An overview of how I classify my music collection

Jon Tillman | Filed Under: Music | Tagged:
First Published: 2025-02-05| Last Updated: 2024-04-10
Status: finished(?)| Audience: nerds who love filing| Confidence: aficionado

This is my mostly complete, probably unnecessarily complex, system for classifying and filing music in my ever-growing collection.

I like music. A lot. I pretty much have music playing for almost all of my waking hours. In addition, my musical tastes range widely (regardless of what the music section of this website would lead you to believe). In order to account for the enormous diversity of my collection, I have endeavored to build a system that will allow classification of any piece of music with more or less specificity as is needed for any particular purpose. The system consists of a main classification scheme of five layers, each layer becoming more granular than the preceding. Let’s look at each one in turn.

Grouping

This is the most basic division of music into general types, and is the one that musicologists use to divide music into broad categories.

See Music Groupings for more information.

Genre Category

Essentially, this classification level exists to provide some initial sorting, and to allow for a more regional and inclusive breakdown of music from around the world.

See Genre Categories for more information.

Genre

Here we get into the real meat of the system. In broadest terms, a genre is a way to sort music by similar form, style, and (sometimes) origin. Ideally, defining a genre for a piece of art comes as a result of analyzing the most distinctive elements of that piece of art.

■ Material for this task
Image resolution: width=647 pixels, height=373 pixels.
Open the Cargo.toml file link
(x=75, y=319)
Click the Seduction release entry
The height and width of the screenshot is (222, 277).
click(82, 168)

■ Directives
• a. Set out every line of the records as a numbered list, omitting blank lines.
• b. Continue the passage on classifying a music collection, starting right after its last sentence.

■ Answers given
• a.
1. Image resolution: width=647 pixels, height=373 pixels.
2. Open the Cargo.toml file link
3. (x=75, y=319)
4. Click the Seduction release entry
5. The height and width of the screenshot is (222, 277).
6. click(82, 168)

• b.
See Music Genres for more information.

Sub-Genre

Sub-genres are subordinate divisions of a genre that allow more fine-grained differentiation between groups of musical acts. I think of them (and use them) to denote minor stylistic and tonal/mood differences between albums within a defined genre. For instance, I consider all metal music to be a sub-genre of rock, because it shares all of the forms and techniques of rock music, but with very obvious differences in valence and focus.

See Sub Genres for more information.

Style

Two kinds of information can be contained in this field. Either a standard stylistic modifier for the preceding categories, taken from the below list, or a micro-genre. Micro-genres are most noticeable in the Electronic and Metal sub-genres, and represent (usually) brief artistic or stylistic movements within a genre or sub-genre.

Standard sub-style markers are things like:

  • Ambient
  • Concept Album
  • Experimental
  • Jam
  • Political
  • Progressive
  • Raw
  • Singer/Songwriter
  • Symphonic

See Music Styles for more information.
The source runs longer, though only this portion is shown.